Op de gangen van Deltion College in Zwolle is veel reuring. In de aangrenzende lokalen is echter rust. Verscholen tussen beeldschermen en technische installaties zit Rick Lubberts (24). Laptop op tafel, petje op zijn hoofd en vermoeide ogen. ,,Ik was mijn werk als stratenmaker zat”, vertelt hij. ,,Een kameraad van me werkte als monteur. Nu zijn we collega’s.”
Rick is eerstejaarsstudent OV-installatie, hij werkt aan de openbare verlichting. Zijn weken bestaan uit vier werkdagen en iedere maandag komt hij naar Zwolle om binnen nu en twee jaar zijn technisch diploma te halen. ,,Ik was aan het begin echt bekaf”, blikt hij terug op zijn nieuwe opleiding.
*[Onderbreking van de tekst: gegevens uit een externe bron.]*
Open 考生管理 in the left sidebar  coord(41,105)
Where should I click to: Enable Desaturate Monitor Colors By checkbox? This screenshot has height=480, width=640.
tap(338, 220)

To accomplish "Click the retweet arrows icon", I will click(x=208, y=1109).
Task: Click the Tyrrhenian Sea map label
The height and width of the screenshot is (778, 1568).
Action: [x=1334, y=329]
Het was al zes jaar geleden sinds hij een studie volgde. ,,Regelmatig heb ik gedacht: laat mij maar lekker een parkeerplaatsje aanleggen, daar word ik minder moe van. Maar ja, stratenmaken is echt te zwaar werk.”
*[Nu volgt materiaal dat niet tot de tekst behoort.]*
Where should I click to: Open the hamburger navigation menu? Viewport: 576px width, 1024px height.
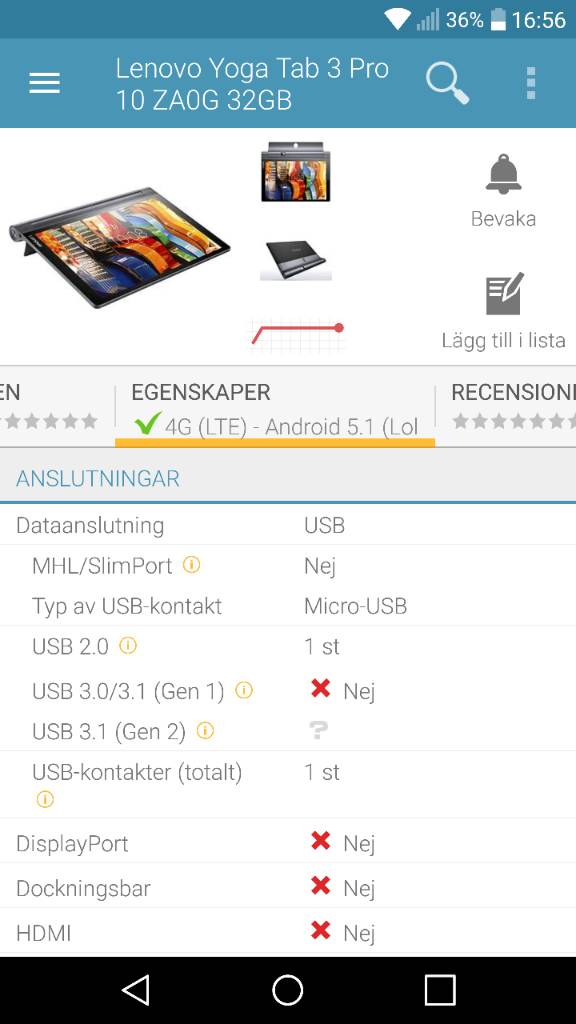[44, 83]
Niet alleen het fysieke aspect is een reden dat Rick terug de schoolbanken in ging. ,,Als ik straks klaar ben, ga ik er financieel erg op vooruit. Als stratenmaker zat ik al aan mijn plafond.”
In die zin biedt de techniek meer mogelijkheden. ,,Na mijn opleiding zit ik al op hetzelfde salaris als wat ik kreeg als stratenmaker, en wanneer ik cursussen doe kan ik stappen blijven maken. Hoe meer ik leer, hoe meer ik verdien. Dan is de techniek de ideale sector, omdat het maar blijft doorontwikkelen.”
‘Meer geld’
Rick zegt te merken dat het druk is op het werk. ,,Je moet iedere dag je productie halen. En mijn baas zoekt altijd mensen voor erbij.” Wanneer hij niet op school zit, werkt Rick veel voor gemeentes. Hij vervangt de openbare verlichting. ,,Dat is een gigantisch project, omdat op heel veel plekken de verlichting duurzaam moet worden. Niet alleen lantaarnpalen, maar ook gebouwen of in tunnels.”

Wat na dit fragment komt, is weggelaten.